Zoom out, drill down, factors, outliers, compare, intersections, change over time, contrast
28
What are 5 common misconceptions in storytelling? (VVIMS)
1. Visualizations is for making data flashy 2. Visualization is too biased to be useful 3. It has to be exact 4. More info in a single graphic the better 5. Software does everything
29
Explain the step of 1. understanding the context
Who is your audience, what do they need to do or what actions need to be taken, how can you most effectively communicate
30
Explain step 2. Choosing an appropriate visual to display
chose a visual that is easiest for your audience to read and tells an effective visual story
31
Explain step 3. Eliminate Clutter (MML)
Minimize mental load on audience (visual perception visuals)
32
Explain step 4. Focus attention where you want it
This is basically the use of highlighting or color to emphasize certain pieces of information.
33
Explain step 5. Think like a designer
Create clear visual hierarchy, Highlight important stuff, eliminate distractions, accessibility, dont over complicate, aesthetics (color, alignment, spacing)
34
6. Tell a story - using styles in data stories
Using zoom out, contrast, comparison, intersection, drill down, zoom out, factors, outliers, change over time.
35
What are the pitfalls of data science?
1. Using bad data (good for one purpose maybe not another) 2. Putting data before theory (stocks, bitcoin, crime preds) 3. Worshipping math (unrealistic assumptions, black swan problem) 4. Worshipping computers (Blind trust, black boxes, common sense) 5. Torturing data (pvalue-hacking, cherry picking) 6. Fooling yourself (hiding data, hiding methods, lacking repeatability 7. Confusing Correlation with Causation (finding and validating cause and effect much harder than showing association) 8. Being surprised by regression towards the mean (if you do or dont do something it will regress to the mean) 9. Doing harm (fake news, privacy protection)
36
Data Quality Dimensions provide a way of defining and measuring various data quality problems.
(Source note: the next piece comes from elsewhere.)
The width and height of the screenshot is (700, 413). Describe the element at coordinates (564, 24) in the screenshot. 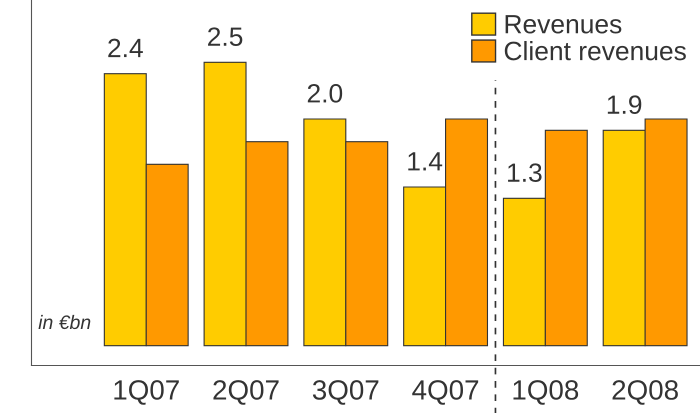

Briefly explain how you would detect and/or measure any two of the following problems. 1. Incomplete data 2. Inconsistent data 3. Duplicate data 4. Stale data 5. Inaccurate data
Incomplete data: when there are NULL, empty values or blanks in cells in a data set. Would search through data with required conditions for each category of data Inconsistent Data: Detected by format and cross-field checks (e.g. if column holds DATE data type, check the formatting is consistent like DD:MM:YYYY). Redundant or Duplicate Data: Check for duplicate unique identifiers (e.g. if primary key on name, then look for duplicate names) Out-of-Date Data: Detected using timestamp checks directly from data set or external validation (e.g. user’s address could be checked, if address is outdated then is an out of date data point). Invalid Data: Detected via range, format, and data type checks. Identify values that fall outside a valid range or don't belong to a valid set of predefined values (e.g., a negative age or an invalid product code). Also could check the data follows the required format, such as ensuring email addresses; username@domain.com pattern. Could also check all data points in each column follows correct data type
37
Provide 2 Reasons why design thinking is a suitable approach to formulate authentic data science problems?
1. Human Centered Approach to problems - Ensures all user demands are requirements are met and solved 2. Iterative and Flexible Approach - Design thinking supports iterative design and works well with data sciences exploratory nature.